Set $\mathcal{F}:=\{ A \in \text{SL}_2(\mathbb{R}) \, | \, Ae_1 \in \operatorname{span}(e_1) \, \, \text{ and } \, \, A \, \text{ is not conformal} \,\}$, and

$\mathcal{NC}:=\{ A \in \text{GL}_2^{+}(\mathbb{R}) \, | A \, \text{ is not conformal} \,\}$.

Is each connected component of $\mathcal{F}$ contractible in $\mathcal{NC}$?

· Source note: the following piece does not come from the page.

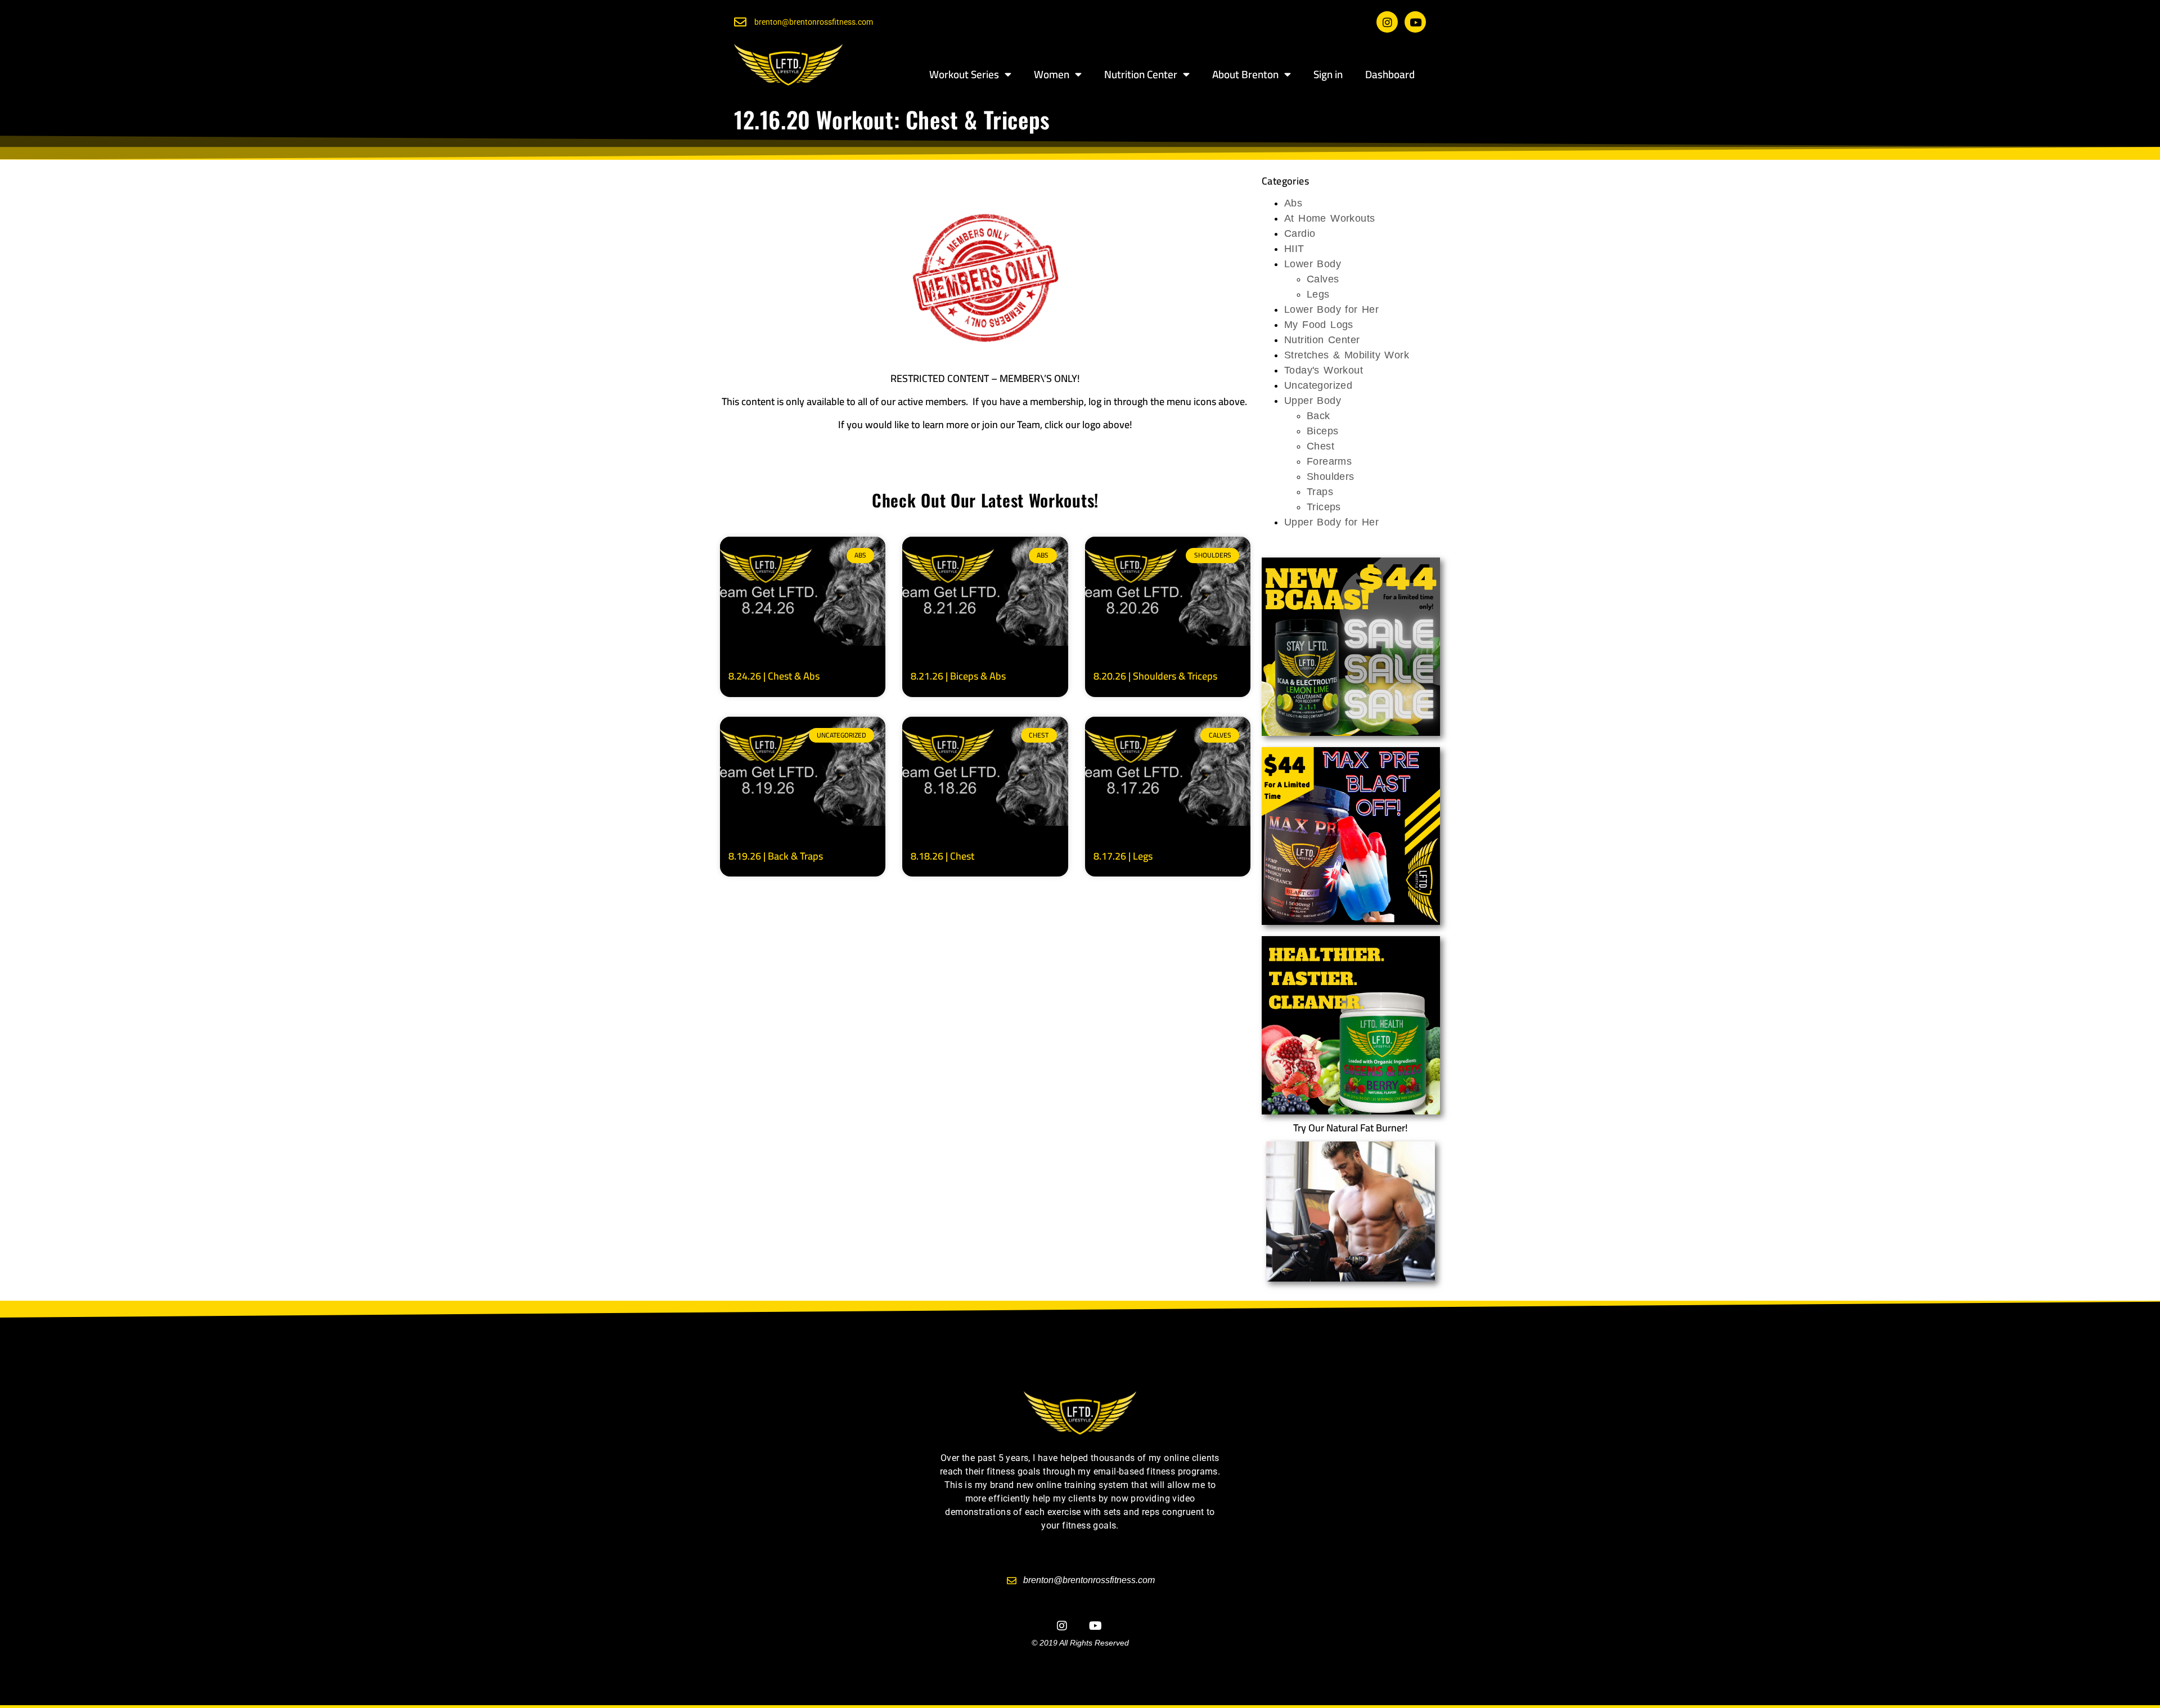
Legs (1318, 294)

$\mathcal{F}$ has two homeomorphic connected components, both not contractible on their own; indeed, $Ae_1 \in \operatorname{span}(e_1)$ and $A \in \text{SL}_2(\mathbb{R})$ imply that

$$ A=\begin{pmatrix} \lambda & y \\\ 0 & \lambda^{-1} \end{pmatrix} \, \, \, \text{for some }\, \lambda \neq 0.$$ Such a matrix is conformal (isometric) if and only if $\lambda=\pm 1$ and $y=0$. So, $A$ is not conformal if f $\lambda \neq 1,-1,0$ or $\lambda=\pm 1$ and $y \neq 0$. Thus, one connected component of $\mathcal{F}$ is homeomorphic to

$$=\{(\lambda,y) \, |\, 0<\lambda \neq 1 \} \cup \{(\lambda,y) \, |\, \lambda = 1, y \neq 0 \} =$$ $$\{ 0<\lambda \neq 1\} \times \mathbb{R} \cup \{1\} \times \mathbb{R}\setminus\{0\}.$$

(The second component corresponds to $\lambda <0$ and is homeomorphic to the first).